I tried moving tempo to specific nodes without any other pods and it seems it works better as you suggested, but still two pods crashed with OOM when Ingester Push latency .99 increased from 3ms to 80ms. image

The memory comes back down after few restarts (I suppose when it manages to send the overhead spans)

The memory spikes in two pods and then return to normal after few restarts: image It happened when span amount rose from 180k per second to 250k per second.

As far as i see the traffic is the same for each pod so there shouldn't be a reason for two pods to get OOM while the rest don't.

The CPU usage gets to 3 cores (i put limit as 4 cores): image

I see this in logs as well:

level=debug ts=2022-09-13T09:52:56.948237143Z caller=grpc_logging.go:46 duration=88.00726ms method=/tempopb.Pusher/PushBytesV2 msg="gRPC (success)"
level=debug ts=2022-09-13T09:52:56.957450729Z caller=grpc_logging.go:46 method=/tempopb.Pusher/PushBytesV2 duration=292.975917ms msg="gRPC (success)"
level=debug ts=2022-09-13T09:52:56.957732331Z caller=grpc_logging.go:46 method=/tempopb.Pusher/PushBytesV2 duration=89.710202ms msg="gRPC (success)"
level=debug ts=2022-09-13T09:52:56.964219008Z caller=grpc_logging.go:46 method=/tempopb.Pusher/PushBytesV2 duration=216.424919ms msg="gRPC (success)"
level=debug ts=2022-09-13T09:52:56.964960303Z caller=grpc_logging.go:46 duration=107.006746ms method=/tempopb.Pusher/PushBytesV2 msg="gRPC (success)"
level=debug ts=2022-09-13T09:52:57.045788132Z caller=grpc_logging.go:46 method=/tempopb.MetricsGenerator/PushSpans duration=98.823837ms msg="gRPC (success)"
level=debug ts=2022-09-13T09:52:57.052089117Z caller=grpc_logging.go:46 method=/tempopb.Pusher/PushBytesV2 duration=111.846331ms msg="gRPC (success)"
level=debug ts=2022-09-13T09:52:57.053286665Z caller=grpc_logging.go:46 method=/tempopb.Pusher/PushBytesV2 duration=9.938571ms msg="gRPC (success)"
level=debug ts=2022-09-13T09:52:57.05538586Z caller=grpc_logging.go:46 duration=8.868563ms method=/tempopb.MetricsGenerator/PushSpans msg="gRPC (success)"
level=debug ts=2022-09-13T09:52:57.057480325Z caller=grpc_logging.go:46 duration=13.407956ms method=/tempopb.Pusher/PushBytesV2 msg="gRPC (success)"
level=debug ts=2022-09-13T09:52:57.141855049Z caller=grpc_logging.go:46 method=/tempopb.MetricsGenerator/PushSpans duration=98.454635ms msg="gRPC (success)"
level=debug ts=2022-09-13T09:52:57.14480785Z caller=grpc_logging.go:46 method=/tempopb.Pusher/PushBytesV2 duration=101.142374ms msg="gRPC (success)"
level=debug ts=2022-09-13T09:52:57.148701838Z caller=grpc_logging.go:46 method=/tempopb.MetricsGenerator/PushSpans duration=93.176827ms msg="gRPC (success)"
level=debug ts=2022-09-13T09:52:57.153317901Z caller=grpc_logging.go:46 method=/tempopb.Pusher/PushBytesV2 duration=188.103386ms msg="gRPC (success)"
level=debug ts=2022-09-13T09:52:57.154177687Z caller=memberlist_client.go:842 msg="CAS attempt failed" err="no change detected" retry=true

Any other information i can give to find the root of this issue?
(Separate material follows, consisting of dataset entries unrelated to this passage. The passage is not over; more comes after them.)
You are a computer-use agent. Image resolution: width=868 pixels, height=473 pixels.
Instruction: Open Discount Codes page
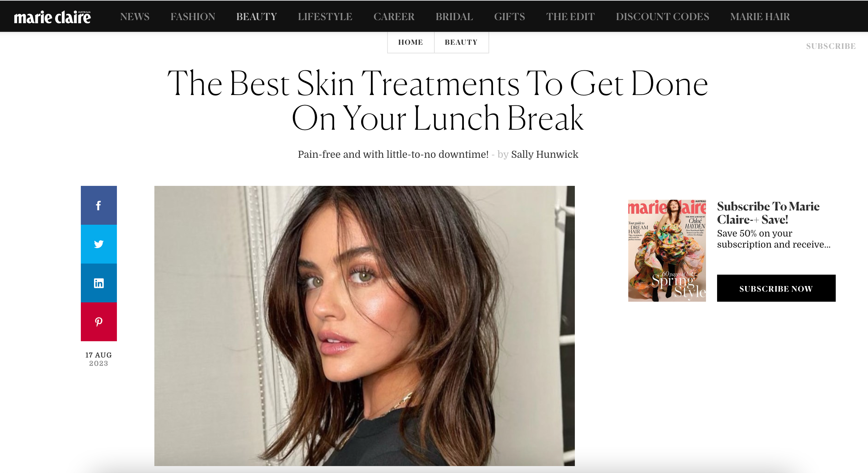pos(663,17)
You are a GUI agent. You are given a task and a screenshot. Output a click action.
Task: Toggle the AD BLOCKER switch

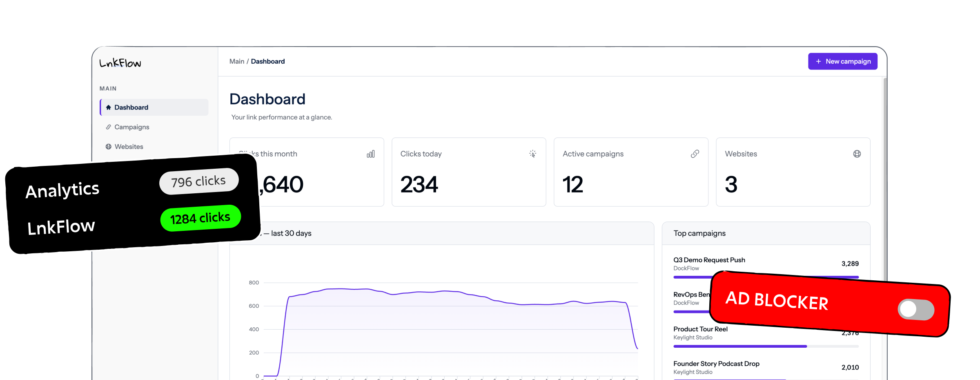(x=916, y=309)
LeonD9 avatar Sep 13 '22 08:09 LeonD9

So a spike in latency to ingesters should spike memory in the distributors. In this case pushes are just getting queued up by the go grpc clients. This is not intentional queueing in Tempo, it's just a consequence of the slowdown between distributors -> ingesters. Although, I'll say that memory jump is quite large. Perhaps, tuning this setting down will help the application load shed better:

distributor:
  ingester_client:
    remote_timeout: 100ms (this defaults to 5s which is really high)

I'd be interested in tempo_distributor_ingester_append_failures_total. This metric shows if a distributor in one pod is having issues sending to one of the ingesters. Network slowdown between two of the pods may be why these issues are occuring.
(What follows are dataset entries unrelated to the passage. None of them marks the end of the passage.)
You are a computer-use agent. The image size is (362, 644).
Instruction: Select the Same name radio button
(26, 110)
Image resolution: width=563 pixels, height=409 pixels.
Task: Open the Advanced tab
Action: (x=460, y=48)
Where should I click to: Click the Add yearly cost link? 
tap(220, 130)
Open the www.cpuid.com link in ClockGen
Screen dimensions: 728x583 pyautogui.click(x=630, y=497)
Also, we're also tracking a potential memory issue in the distributors when the metrics generator queue backs up. Perhaps try disabling that component and see if you continue to see issues?
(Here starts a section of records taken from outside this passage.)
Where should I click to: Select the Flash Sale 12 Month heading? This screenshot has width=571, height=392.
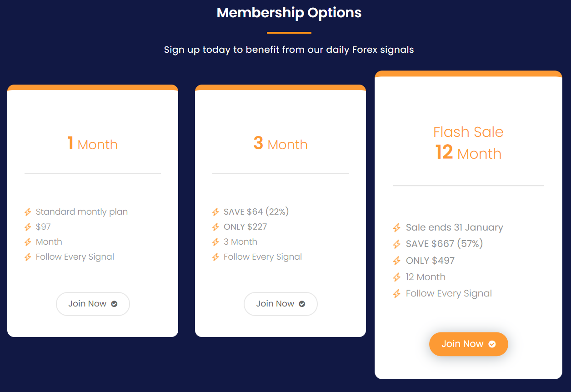click(x=468, y=143)
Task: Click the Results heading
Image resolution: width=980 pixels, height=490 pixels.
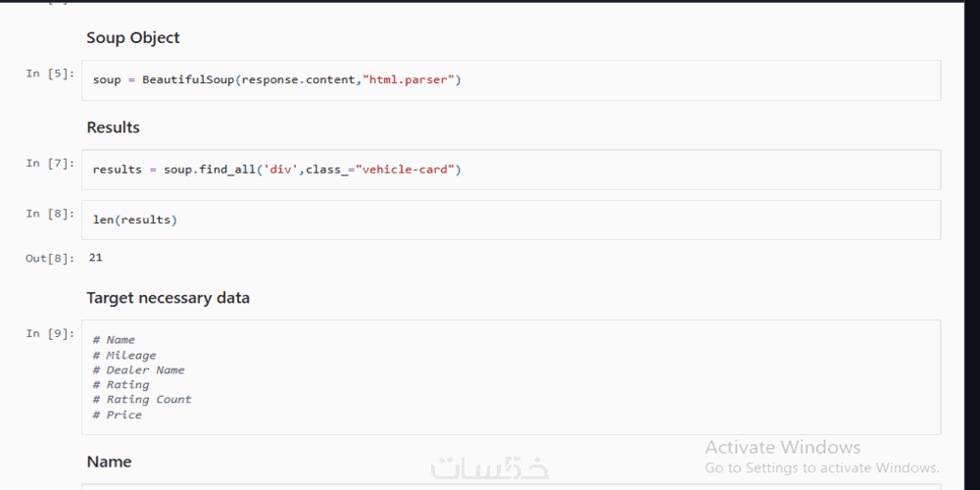Action: click(113, 127)

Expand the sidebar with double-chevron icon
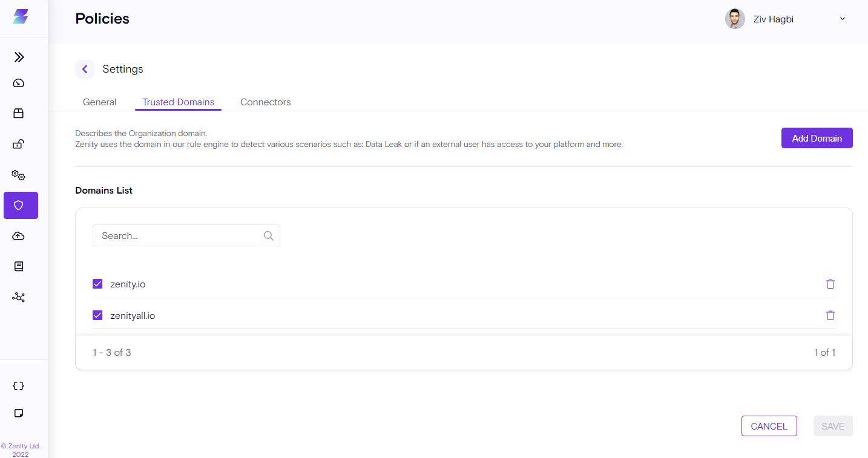point(19,57)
Finally, this may take a bit more work, but the fully distributed mode would help isolate blast radius when components have issues and may also help us diagnose which component is the one actually blowing up. I know that is likely not a great answer since it's clear you are trying to get the scalable single binary to work, but it's worth mentioning.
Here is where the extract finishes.